These architects are ripping apart walls to expose the way they are constructed--as well as the complex wiring that brings us light, heat, TV programs, computer messages and voices heard on the telephone. The architects are uncovering architectural fragments of the past, and forcing them to coexist with high-tech elements of the present.

They are turning stairways into entrances, and devising anarchic structural elements that seem to be flying apart instead of working together. They are dreaming up improbable splintered forms (“Is it a roof . . . or something that just landed from Mars?”) that mirror the chaos and dislocation of contemporary urban society.

What Betsky approves of, in short, is “an architecture that must mess things up, that must make things confusing, that is probably uninhabitable and uncomfortable.”

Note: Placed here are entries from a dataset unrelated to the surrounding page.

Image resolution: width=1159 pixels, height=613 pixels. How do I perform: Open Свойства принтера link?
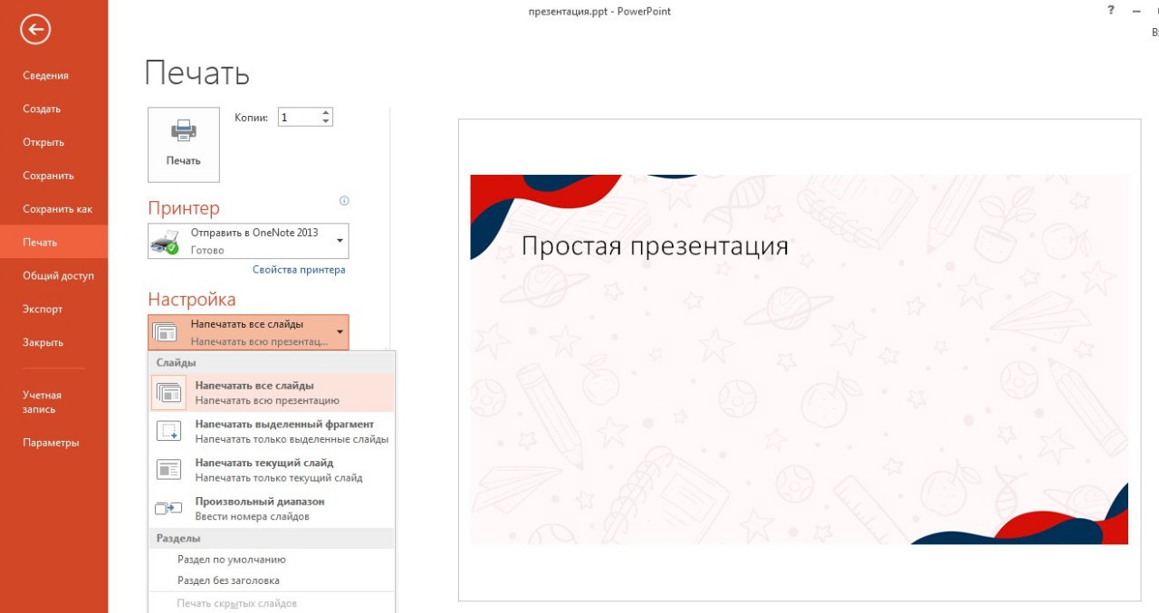299,270
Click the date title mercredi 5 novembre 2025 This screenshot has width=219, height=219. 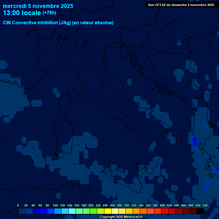pos(38,6)
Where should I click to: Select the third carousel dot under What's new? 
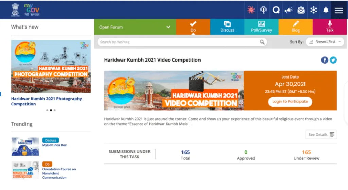click(55, 110)
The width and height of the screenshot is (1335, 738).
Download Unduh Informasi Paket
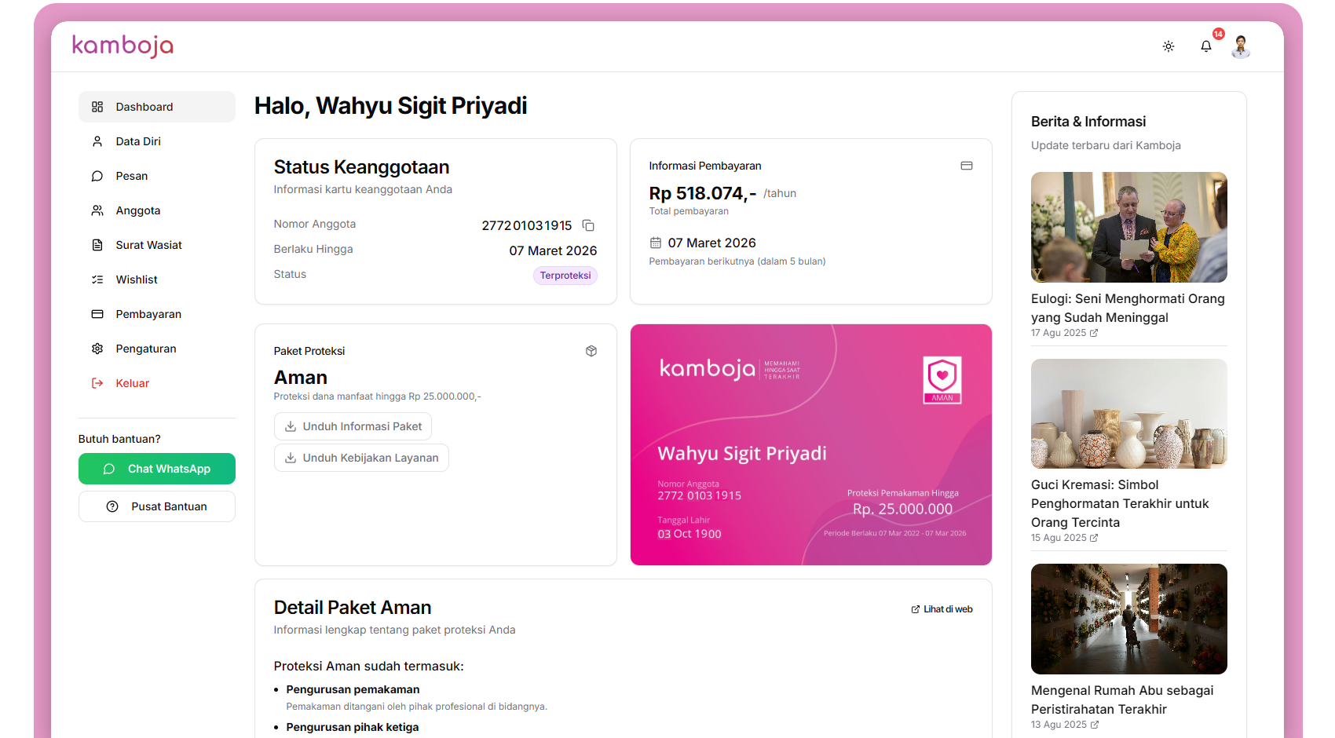pyautogui.click(x=353, y=426)
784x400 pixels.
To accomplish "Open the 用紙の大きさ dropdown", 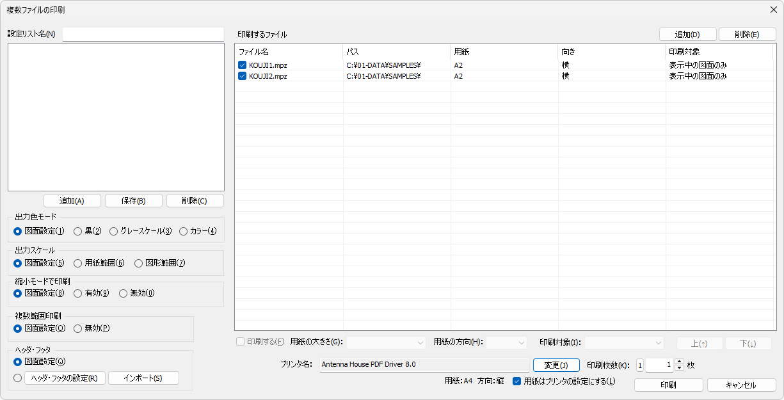I will pos(386,342).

He did admit that this on-the-edge approach sometimes exhibits a dangerously fascistic tendency. Forms frequently look menacing, in a coldly surgical way. The passion for violent solutions and the glorification of destruction can leave little room for attention to human clients with human needs.

In a way, this architecture seems like the highbrow equivalent (this is my analogy, not Betsky’s) of speed-metal pop music, which revels in images of war, death and gore to express feelings of hopelessness in the contemporary world--a relentless barrage of bad news conveyed via highly structured music and inhumanly relentless, precision playing at nerve-wracking decibel levels.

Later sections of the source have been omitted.